▶ [What the task requires]:
Please state the price at which each Underwriter agrees to buy the Firm Securities, according to the securities purchase clause below.

2. Purchase, Sale and Delivery of the Securities and
Representatives' Warrants.
(a) On the basis of the representations, warranties,
covenants and agreements herein contained, but subject to the terms and
conditions herein set forth, the Company agrees to sell to each Underwriter, and
each Underwriter, severally and not jointly agrees to purchase from the Company
that aggregate principal amount of Firm Securities set forth opposite the name
of such Underwriter in Schedule A hereto at a price equal to 93% of the
principal amount thereof, plus accrued interest, if any, from _________________,
1996 to the Closing Date, subject to such adjustment as the Representatives in
its discretion shall make to eliminate any fractional sales or purchases, plus
any additional amount of Firm Securities which such Underwriter may become
obligated to purchase pursuant to the provisions of Section 11 hereof.

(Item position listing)
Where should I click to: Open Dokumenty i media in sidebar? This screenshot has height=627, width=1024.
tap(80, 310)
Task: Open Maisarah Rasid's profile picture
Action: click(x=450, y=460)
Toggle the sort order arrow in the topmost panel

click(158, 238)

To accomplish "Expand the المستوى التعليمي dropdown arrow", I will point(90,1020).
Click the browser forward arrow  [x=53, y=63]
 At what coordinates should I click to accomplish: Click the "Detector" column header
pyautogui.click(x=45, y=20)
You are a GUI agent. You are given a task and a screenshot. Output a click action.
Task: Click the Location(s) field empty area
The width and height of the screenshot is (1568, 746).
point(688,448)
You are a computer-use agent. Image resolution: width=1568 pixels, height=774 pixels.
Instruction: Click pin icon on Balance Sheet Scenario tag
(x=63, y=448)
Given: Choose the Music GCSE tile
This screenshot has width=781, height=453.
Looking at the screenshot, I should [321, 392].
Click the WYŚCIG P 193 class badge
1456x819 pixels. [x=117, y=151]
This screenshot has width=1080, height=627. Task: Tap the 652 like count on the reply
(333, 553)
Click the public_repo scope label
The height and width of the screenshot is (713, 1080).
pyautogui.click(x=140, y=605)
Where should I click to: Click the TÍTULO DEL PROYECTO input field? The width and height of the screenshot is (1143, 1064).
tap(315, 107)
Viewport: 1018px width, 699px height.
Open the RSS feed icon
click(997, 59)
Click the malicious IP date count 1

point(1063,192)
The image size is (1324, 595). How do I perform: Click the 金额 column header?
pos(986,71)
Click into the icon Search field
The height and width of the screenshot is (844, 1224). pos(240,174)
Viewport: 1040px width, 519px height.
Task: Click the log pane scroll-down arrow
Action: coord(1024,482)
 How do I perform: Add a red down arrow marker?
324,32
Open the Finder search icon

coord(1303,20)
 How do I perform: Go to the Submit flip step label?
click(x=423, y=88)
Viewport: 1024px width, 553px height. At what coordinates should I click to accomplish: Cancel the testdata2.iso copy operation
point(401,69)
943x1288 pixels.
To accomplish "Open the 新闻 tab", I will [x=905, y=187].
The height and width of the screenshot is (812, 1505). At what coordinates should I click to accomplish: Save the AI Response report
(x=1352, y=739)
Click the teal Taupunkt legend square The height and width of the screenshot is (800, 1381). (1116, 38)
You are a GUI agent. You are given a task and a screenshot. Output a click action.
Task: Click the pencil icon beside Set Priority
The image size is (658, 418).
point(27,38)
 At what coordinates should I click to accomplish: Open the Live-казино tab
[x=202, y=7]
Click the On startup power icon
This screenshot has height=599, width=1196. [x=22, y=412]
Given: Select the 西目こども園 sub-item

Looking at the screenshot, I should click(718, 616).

▶ [Solved exercise]:
A price equal to 93% of the principal amount, plus accrued interest, if any.